2010-04-15 08:59:24 UTC
i know its depression but I'm too scared to go to a doctor, not because i think hes gonna hurt me but the fact i don't want to talk about my problems i actually hate talking about them. i noticed i was depressed when i was 14 i used to get drunk all the time whenever i could get drink even in school just to feel good and i never really slept a lot,i kept yo-yo dieting(mostly making myself throw up) i felt alone and sad most of the time and i didn't feel like doing much anymore plus i had so much stress i had behaviour problems in school-which when i got excluded a couple of times my dad beat me up and the memory of it don't fade i forgave him but still i don't like to think or talk about it-my dad is not a very nice guy.
A teacher WHO had depression himself noticed this in me after i attempted suicide a few times and spoke about it with me at first i didn't believe it but i looked it up i then realized i had teenage depression the website said most grow out of it by my current age so i didn't go to a doctor but now it's still not gone i feel very deep depression, i still feel alone and my current situation isn't making things better so i thought maybe if all my problems disappear then the depression will completely go away too.

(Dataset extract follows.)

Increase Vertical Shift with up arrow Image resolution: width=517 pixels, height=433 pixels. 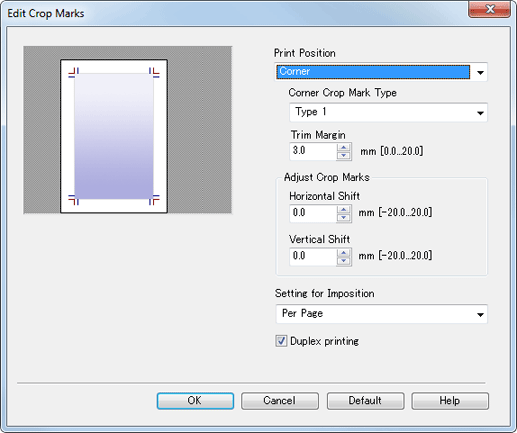tap(344, 253)
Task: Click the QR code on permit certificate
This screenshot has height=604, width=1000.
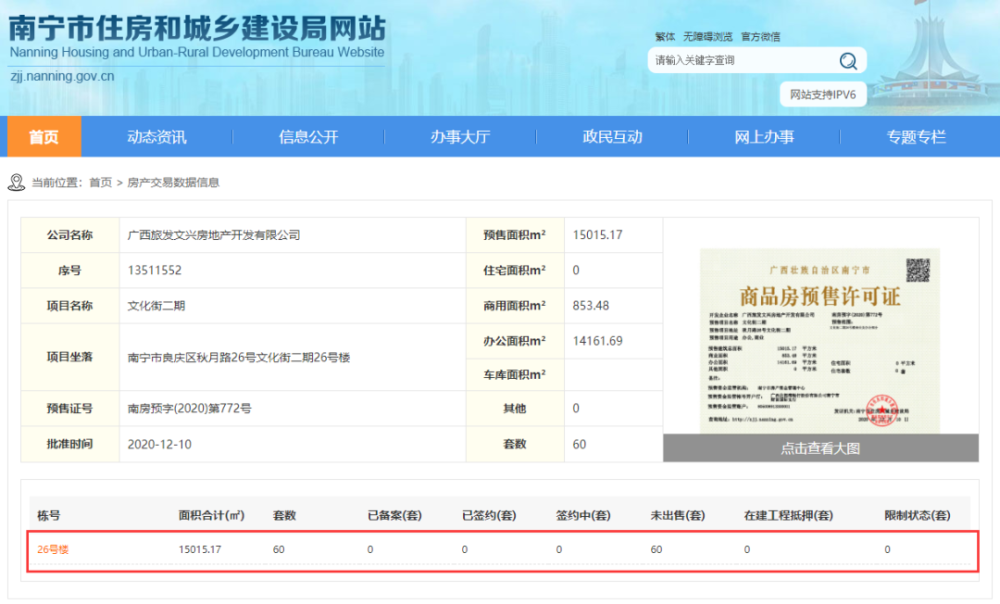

Im in college now and i haven't got a part time job i tried looking for one but no where is hiring my parents aren't giving me money i need to buy new clothes and shoes, i ask my parents for some money they are like no get a job I really do try to the point where its making me even worst because i have to keep bearing all the disappointment constantly. Because i have no money i also have nothing to do i cant hang with friends because of this(only in college) its making me feel isolated and alone everything to do cost i mean watching TV is boring and there's nothing to do except going for a walk not only that but my college work is going down the drain im having problems with my course my attendance was really bad buts now getting a bit better but i might not qualify to move up to the next level so they might kick me out my parents said they are going 2 as well if i don't get in and i swear if i don't get in i Will kill myself i have it planned. If i get kicked out i have no where to go,i don't have a job or money might not even have college all these things keep adding to my depression i tried talking to my parents about all this but they don't care i also told them about the depression but they refuse to believe their daughters a ''psycho'' -in their own words even if i pluck up the courage to go to the doctors what if they don't make me better or give me anti-depressants what should i do and what if he does and my parents and the college do kick me out how will i pay 4 them when i have no money. suicide seems like my only option but i still have things in life i want to do but i cant if the word backfires on me......help PLEASE i need your opinions on what to do?